▶ EXERCISE OBJECTIVE: Can you rewrite all of the items below with "desktop agent" substituted for every "GUI agent" and nothing else changed?

▶ DATA LISTING:
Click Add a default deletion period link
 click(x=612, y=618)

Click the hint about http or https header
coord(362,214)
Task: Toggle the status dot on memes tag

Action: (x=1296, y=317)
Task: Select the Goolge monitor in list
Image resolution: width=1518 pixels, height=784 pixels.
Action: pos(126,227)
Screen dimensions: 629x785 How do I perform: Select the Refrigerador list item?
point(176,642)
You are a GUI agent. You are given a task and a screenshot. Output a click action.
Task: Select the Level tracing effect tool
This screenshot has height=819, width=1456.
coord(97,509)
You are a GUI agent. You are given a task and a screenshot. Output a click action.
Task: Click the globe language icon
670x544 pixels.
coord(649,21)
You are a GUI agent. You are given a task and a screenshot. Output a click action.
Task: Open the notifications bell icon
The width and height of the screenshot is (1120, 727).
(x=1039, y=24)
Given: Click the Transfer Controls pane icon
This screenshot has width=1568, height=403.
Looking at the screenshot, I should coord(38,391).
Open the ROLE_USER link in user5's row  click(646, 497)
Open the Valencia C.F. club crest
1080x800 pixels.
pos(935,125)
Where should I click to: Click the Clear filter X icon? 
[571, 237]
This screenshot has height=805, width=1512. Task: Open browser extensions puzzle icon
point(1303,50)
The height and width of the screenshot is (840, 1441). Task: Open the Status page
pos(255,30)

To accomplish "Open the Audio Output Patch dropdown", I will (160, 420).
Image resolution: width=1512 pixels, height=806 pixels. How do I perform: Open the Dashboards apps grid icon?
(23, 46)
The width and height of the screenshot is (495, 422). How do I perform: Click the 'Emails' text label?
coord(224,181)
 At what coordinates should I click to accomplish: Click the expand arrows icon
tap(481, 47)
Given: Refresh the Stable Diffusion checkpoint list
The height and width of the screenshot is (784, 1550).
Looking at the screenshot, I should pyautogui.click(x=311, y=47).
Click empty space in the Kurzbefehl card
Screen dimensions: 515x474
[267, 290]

▶ FINISHED ANSWER:
Click Add a default deletion period link
 click(x=612, y=618)

Click the hint about http or https header
coord(362,214)
Task: Toggle the status dot on memes tag

Action: (x=1296, y=317)
Task: Select the Goolge monitor in list
Image resolution: width=1518 pixels, height=784 pixels.
Action: pos(126,227)
Screen dimensions: 629x785 How do I perform: Select the Refrigerador list item?
point(176,642)
You are a desktop agent. You are given a task and a screenshot. Output a click action.
Task: Select the Level tracing effect tool
This screenshot has height=819, width=1456.
coord(97,509)
You are a desktop agent. You are given a task and a screenshot. Output a click action.
Task: Click the globe language icon
670x544 pixels.
coord(649,21)
You are a desktop agent. You are given a task and a screenshot. Output a click action.
Task: Open the notifications bell icon
The width and height of the screenshot is (1120, 727).
(x=1039, y=24)
Given: Click the Transfer Controls pane icon
This screenshot has width=1568, height=403.
Looking at the screenshot, I should coord(38,391).
Open the ROLE_USER link in user5's row  click(646, 497)
Open the Valencia C.F. club crest
1080x800 pixels.
pos(935,125)
Where should I click to: Click the Clear filter X icon? 
[571, 237]
This screenshot has height=805, width=1512. Task: Open browser extensions puzzle icon
point(1303,50)
The height and width of the screenshot is (840, 1441). Task: Open the Status page
pos(255,30)

To accomplish "Open the Audio Output Patch dropdown", I will (160, 420).
Image resolution: width=1512 pixels, height=806 pixels. How do I perform: Open the Dashboards apps grid icon?
(23, 46)
The width and height of the screenshot is (495, 422). How do I perform: Click the 'Emails' text label?
coord(224,181)
 At what coordinates should I click to accomplish: Click the expand arrows icon
tap(481, 47)
Given: Refresh the Stable Diffusion checkpoint list
The height and width of the screenshot is (784, 1550).
Looking at the screenshot, I should pyautogui.click(x=311, y=47).
Click empty space in the Kurzbefehl card
Screen dimensions: 515x474
[267, 290]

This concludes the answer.